Compito
Ricopia senza modifiche il passo del testo sulla selezione dei primi cosmonauti sovietici che si apre con le parole contenenti "I 400 piloti" e si chiude con "internazionale dell’Unione Sovietica.".

Testo di partenza
━━━━━━━━━━

La selezione venne supportata dal reparto di medicina spaziale, reparto che fu introdotto dal comandante delle forze aeree sovietiche, Constantin Vershinin un grande favoreggiatore e sostenitore dell’esplorazione umana dello spazio. Il reparto venne diretto dal professore Vladimir Jasdovski. Più di 3000 piloti vennero visitati accuratamente dalla "commissione per il tema n. 6", (tali denominazioni camufaggio furono necessarie a causa dell’assoluta segretezza di tutto il programma spaziale sovietico) che ridusse la lista di aspiranti cosmonauti a 400. Il recrutamento definitivo venne influenzato pure talle annotazioni nel fascicolo personale dei piloti. Infatti i candidati dovevano avere un "chiaro" rapporto nei confronti del partito nonché una biografia "pulita", cioè priva di alcuna possibilità di scandalo. Infatti solo personaggi con un passato indiscutibile venivano ritenuti idonei per il raggiungimento degli scopi di propaganda collegati al progetto dell’allora regime sovietico.
I 400 piloti selezionati vennero divisi in gruppi da 20 piloti ed a autunno del 1959 sottoposti ad ulteriori esami medici eseguiti a Mosca. La maggior parte dovette rinunciare alla selezione per carenze di condizione fisica, tanto che alla fine il gruppo era stato ridotto a 30 aspiranti. Dopo ulteriori esami medici il numero venne ulteriormente ridotto a 20, gruppo che successivamente venne presentato al pubblico come primo gruppo cosmonauti della storia dell’Unione Sovietica. Fino a tale momento era rimasta segreta pure per i selezionati la vera ragione della loro scelta, in quanto i responsabili non vollero correre il rischio che tramite l’ufficializzazione dei programmi volti a raggiungere risultati di successo mondiale il più presto possibile fossero stati messi in pericolo la sicurezza nazionale e il prestigio internazionale dell’Unione Sovietica.

━━━━━━━━━━

Dati di input
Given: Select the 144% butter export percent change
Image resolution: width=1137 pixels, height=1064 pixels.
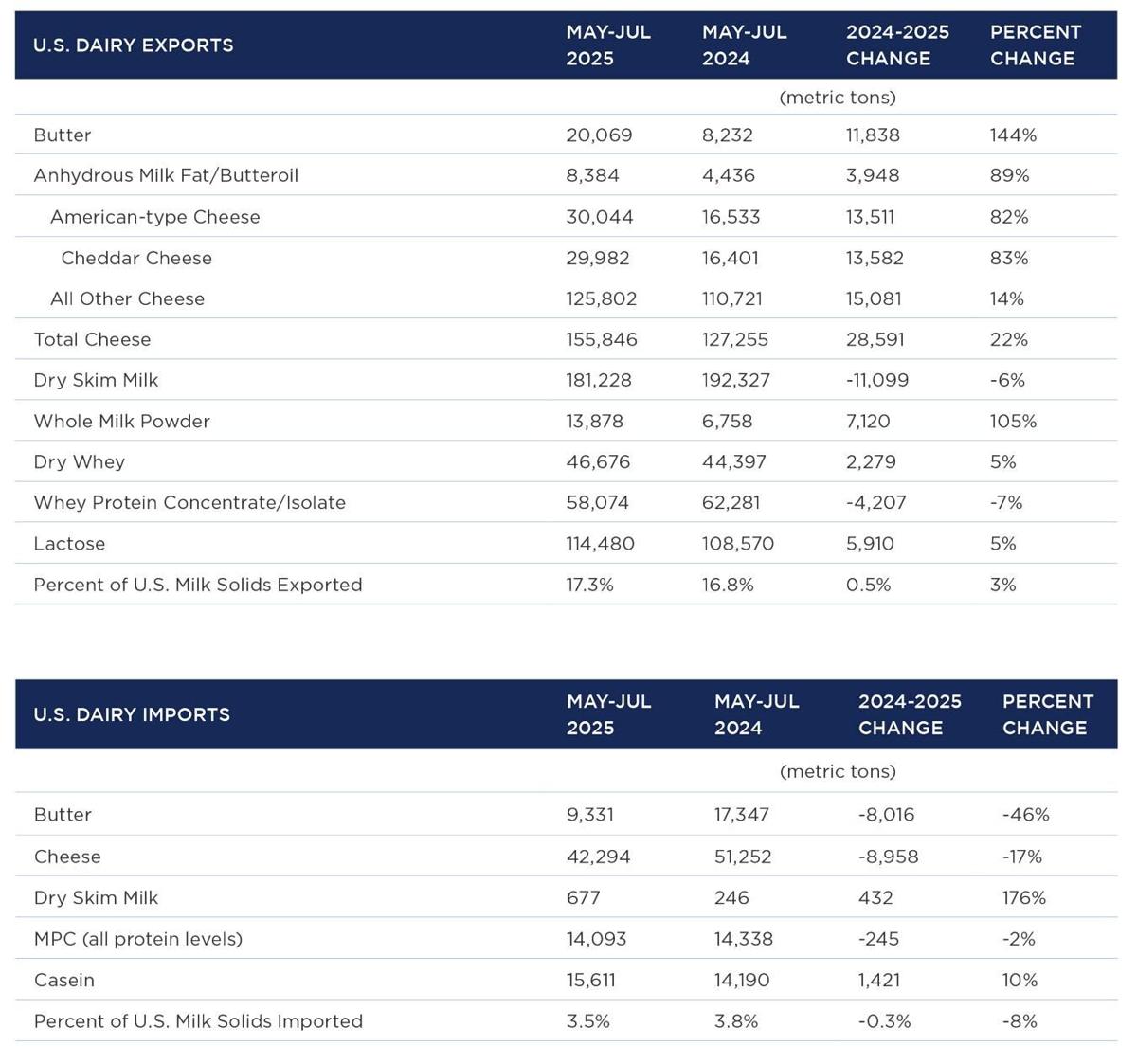Looking at the screenshot, I should click(x=1013, y=135).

━━━━━━━━━━

Risposta
I 400 piloti selezionati vennero divisi in gruppi da 20 piloti ed a autunno del 1959 sottoposti ad ulteriori esami medici eseguiti a Mosca. La maggior parte dovette rinunciare alla selezione per carenze di condizione fisica, tanto che alla fine il gruppo era stato ridotto a 30 aspiranti. Dopo ulteriori esami medici il numero venne ulteriormente ridotto a 20, gruppo che successivamente venne presentato al pubblico come primo gruppo cosmonauti della storia dell’Unione Sovietica. Fino a tale momento era rimasta segreta pure per i selezionati la vera ragione della loro scelta, in quanto i responsabili non vollero correre il rischio che tramite l’ufficializzazione dei programmi volti a raggiungere risultati di successo mondiale il più presto possibile fossero stati messi in pericolo la sicurezza nazionale e il prestigio internazionale dell’Unione Sovietica.